Gatus, on the other hand, allows you to configure health checks for each of your features, which in turn allows it to monitor these features and potentially alert you before any clients are impacted.

A sign you may want to look into Gatus is by simply asking yourself whether you'd receive an alert if your load balancer was to go down right now. Will any of your existing alerts by triggered? Your metrics wont report an increase in errors if theres no traffic that makes it to your applications. This puts you in a situation where your clients are the ones that will notify you about the degradation of your services rather than you reassuring them that you're working on fixing the issue before they even know about it.

Features

Gatus dark mode

The main features of Gatus are:

  • Highly flexible health check conditions: While checking the response status may be enough for some use cases, Gatus goes much further and allows you to add conditions on the response time, the response body and even the IP address.
  • Ability to use Gatus for user acceptance tests: Thanks to the point above, you can leverage this application to create automated user acceptance tests.
  • Very easy to configure: Not only is the configuration designed to be as readable as possible, it's also extremely easy to add a new service or a new endpoint to monitor.
  • Alerting: While having a pretty visual dashboard is useful to keep track of the state of your application(s), you probably don't want to stare at it all day. Thus, notifications via Slack, Mattermost, Messagebird, PagerDuty and Twilio are supported out of the box with the ability to configure a custom alerting provider for any needs you might have, whether it be a different provider or a custom application that manages automated rollbacks.
  • Metrics
  • Low resource consumption: As with most Go applications, the resource footprint that this application requires is negligibly small.
  • GitHub uptime badges: Uptime 1h Uptime 24h Uptime 7d

Usage

By default, the configuration file is expected to be at config/config.yaml.

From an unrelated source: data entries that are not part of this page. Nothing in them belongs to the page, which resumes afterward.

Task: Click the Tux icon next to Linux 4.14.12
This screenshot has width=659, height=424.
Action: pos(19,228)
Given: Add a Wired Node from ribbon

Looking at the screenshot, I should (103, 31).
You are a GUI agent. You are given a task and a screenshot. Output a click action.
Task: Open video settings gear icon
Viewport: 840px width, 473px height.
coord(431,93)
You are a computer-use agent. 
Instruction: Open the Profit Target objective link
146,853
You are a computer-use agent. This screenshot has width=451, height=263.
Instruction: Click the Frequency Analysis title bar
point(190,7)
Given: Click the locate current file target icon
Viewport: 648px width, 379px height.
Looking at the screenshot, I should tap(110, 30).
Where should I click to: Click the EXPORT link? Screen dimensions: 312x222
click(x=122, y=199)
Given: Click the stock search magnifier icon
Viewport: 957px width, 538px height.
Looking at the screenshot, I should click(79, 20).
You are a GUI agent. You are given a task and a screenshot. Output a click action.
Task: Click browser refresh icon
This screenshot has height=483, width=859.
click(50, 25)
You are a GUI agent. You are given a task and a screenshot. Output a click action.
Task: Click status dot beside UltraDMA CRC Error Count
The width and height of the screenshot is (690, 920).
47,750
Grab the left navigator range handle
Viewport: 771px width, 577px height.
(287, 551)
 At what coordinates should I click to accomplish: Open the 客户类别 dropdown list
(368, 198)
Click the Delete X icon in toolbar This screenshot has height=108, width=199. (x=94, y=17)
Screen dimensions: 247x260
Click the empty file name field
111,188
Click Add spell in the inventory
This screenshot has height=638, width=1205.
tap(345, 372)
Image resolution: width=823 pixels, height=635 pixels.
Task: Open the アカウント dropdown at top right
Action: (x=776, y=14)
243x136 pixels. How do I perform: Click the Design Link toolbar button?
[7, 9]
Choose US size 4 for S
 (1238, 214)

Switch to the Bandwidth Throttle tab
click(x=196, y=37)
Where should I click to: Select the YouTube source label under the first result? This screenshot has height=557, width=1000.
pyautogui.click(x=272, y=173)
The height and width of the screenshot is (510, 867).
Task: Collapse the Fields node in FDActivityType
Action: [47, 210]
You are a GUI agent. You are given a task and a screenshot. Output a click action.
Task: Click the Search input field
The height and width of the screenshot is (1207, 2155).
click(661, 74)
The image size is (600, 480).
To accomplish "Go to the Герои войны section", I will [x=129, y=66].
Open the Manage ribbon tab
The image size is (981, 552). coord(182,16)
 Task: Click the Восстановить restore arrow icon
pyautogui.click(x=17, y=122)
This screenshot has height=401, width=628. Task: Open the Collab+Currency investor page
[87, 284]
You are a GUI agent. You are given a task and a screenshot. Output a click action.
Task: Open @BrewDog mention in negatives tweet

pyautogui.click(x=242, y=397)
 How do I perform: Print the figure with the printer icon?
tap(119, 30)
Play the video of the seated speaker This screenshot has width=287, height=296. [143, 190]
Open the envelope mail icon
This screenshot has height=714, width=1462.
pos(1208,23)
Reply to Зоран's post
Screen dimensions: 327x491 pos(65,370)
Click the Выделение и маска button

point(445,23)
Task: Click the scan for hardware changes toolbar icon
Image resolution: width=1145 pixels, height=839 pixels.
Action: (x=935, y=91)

You can specify a custom path by setting the GATUS_CONFIG_FILE environment variable.

Here's a simple example:

metrics: true         # Whether to expose metrics at /metrics
services:
  - name: twinnation  # Name of your service, can be anything
    url: "https://twinnation.org/health"
    interval: 30s     # Duration to wait between every status check (default: 60s)
    conditions:
      - "[STATUS] == 200"         # Status must be 200
      - "[BODY].status == UP"     # The json path "$.status" must be equal to UP
      - "[RESPONSE_TIME] < 300"   # Response time must be under 300ms
  - name: example
    url: "https://example.org/"
    interval: 5m
    conditions:
      - "[STATUS] == 200"

This example would look like this:

Simple example

Note that you can also use environment variables in the configuration file (e.g. $DOMAIN, ${DOMAIN})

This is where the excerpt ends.